Bien, cerremos los ojos por un momento y ahora… Imaginemos el final de un concierto donde la gente no para de sonreír de pura felicidad, donde no se sabe quién aplaude más fuerte, si los que ocupan la pista o los que ocupan el escenario, donde todo está impregnado de una atmósfera mágica que te envuelve y quieres más y más. ¿Lo tenemos? Perfecto! Bienvenidos/as a Freedonia.

Tras un fin de semana de reflexión sobre lo vivido el pasado 19 de enero en La Riviera, ahora toca intentar explicar con palabras lo que allí sucedió. Freedonia se plantó en el escenario delante de un “sold out” presentando tu tercer disco, Shenobi, y levantando numerosas expectativas.

Las luces se encendieron, comenzaron los primeros acordes de Origen y se hizo el silencio. Todo el mundo estaba expectante ante la puesta en escena de Maika Sitté, ausente hasta el momento. Apareció arropada por esta gran introducción instrumental y le puso voz a los primeros temas Evolution, My World o Nekope (cantados en su idioma y dedicados a su madre). Con el apoyo familiar de sus hermanos en el coro, Maika cautivó al público desde el primer instante.

La setlist del concierto evolucionó acompañada por las luces, en su mayoría de tonalidades moradas o rojas, transmitiéndonos la historia que allí se narraba: esa lucha por la libertad y la fuerza. Incluso la vestimenta de la propia Maika formaba parte esta gran obra. Partiendo con un inicio más familiar y más calmado, el concierto se transformó en un gran intercambio de energía entre el escenario y el público.

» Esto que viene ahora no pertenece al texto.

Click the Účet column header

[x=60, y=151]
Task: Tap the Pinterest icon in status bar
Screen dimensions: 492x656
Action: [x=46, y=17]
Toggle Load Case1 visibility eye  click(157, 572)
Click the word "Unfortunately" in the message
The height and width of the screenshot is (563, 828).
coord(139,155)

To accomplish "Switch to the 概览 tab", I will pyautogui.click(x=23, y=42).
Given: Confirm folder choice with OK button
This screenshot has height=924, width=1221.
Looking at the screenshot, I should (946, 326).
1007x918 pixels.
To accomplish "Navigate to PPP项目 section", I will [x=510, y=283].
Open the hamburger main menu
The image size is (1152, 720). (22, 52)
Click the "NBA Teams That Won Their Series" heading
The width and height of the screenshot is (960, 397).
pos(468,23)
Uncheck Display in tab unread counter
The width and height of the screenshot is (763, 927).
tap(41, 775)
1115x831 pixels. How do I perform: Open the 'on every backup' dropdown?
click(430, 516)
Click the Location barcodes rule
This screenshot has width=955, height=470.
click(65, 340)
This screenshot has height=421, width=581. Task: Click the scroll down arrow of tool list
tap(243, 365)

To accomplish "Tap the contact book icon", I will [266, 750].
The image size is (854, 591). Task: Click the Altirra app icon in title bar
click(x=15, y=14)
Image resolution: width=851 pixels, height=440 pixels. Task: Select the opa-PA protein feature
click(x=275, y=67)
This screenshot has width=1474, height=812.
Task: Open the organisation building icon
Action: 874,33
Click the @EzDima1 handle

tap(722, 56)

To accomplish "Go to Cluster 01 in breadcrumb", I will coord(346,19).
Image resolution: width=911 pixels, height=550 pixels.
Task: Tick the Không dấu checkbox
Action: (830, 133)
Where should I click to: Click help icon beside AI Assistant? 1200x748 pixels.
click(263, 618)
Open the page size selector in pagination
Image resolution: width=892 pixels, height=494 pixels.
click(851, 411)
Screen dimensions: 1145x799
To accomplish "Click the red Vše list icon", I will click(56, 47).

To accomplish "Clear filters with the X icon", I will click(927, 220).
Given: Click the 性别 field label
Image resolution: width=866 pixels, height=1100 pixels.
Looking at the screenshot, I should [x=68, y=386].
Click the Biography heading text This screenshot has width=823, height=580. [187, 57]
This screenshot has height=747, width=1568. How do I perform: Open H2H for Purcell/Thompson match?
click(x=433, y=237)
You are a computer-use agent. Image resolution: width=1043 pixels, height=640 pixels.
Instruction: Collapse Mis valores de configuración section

El concierto se desarrolló de una manera impecable. Sin parar un instante, Sitté proyectaba puro soul por su garganta. Se podía ver, sin lugar a dudas, la gran complicidad entre todos los miembros de la banda que nos hicieron reír, llorar e incluso bailar como si no hubiera mañana con temas como Shake your Bady, Last Answer  o Running to Nowhere.

Desafortunadamente, todo tiene que llegar a su fin, pero el concierto no terminó si antes poder disfrutar de un último bis, el tan esperado Begging You (varias veces coreado entre el público). Tras él, la banda se despedía entre aplausos y signos de agradecimientos. Pero no todo terminó ahí, tras la insistencia del público tuvieron que tomar el escenario una vez más para despedir La Riviera haciéndonos disfrutar de otro de sus temas.

Tenían fama por poseer unos de los mejores directos de España actualmente. A mí no me queda ninguna duda después de lo vivido el pasado viernes. Y es que cuando la música se utiliza para transmitir sentimientos puros y una idea sincera poco se puede decir, tan solo disfrutar.

Larga vida al soul, larga vida a Freedonia.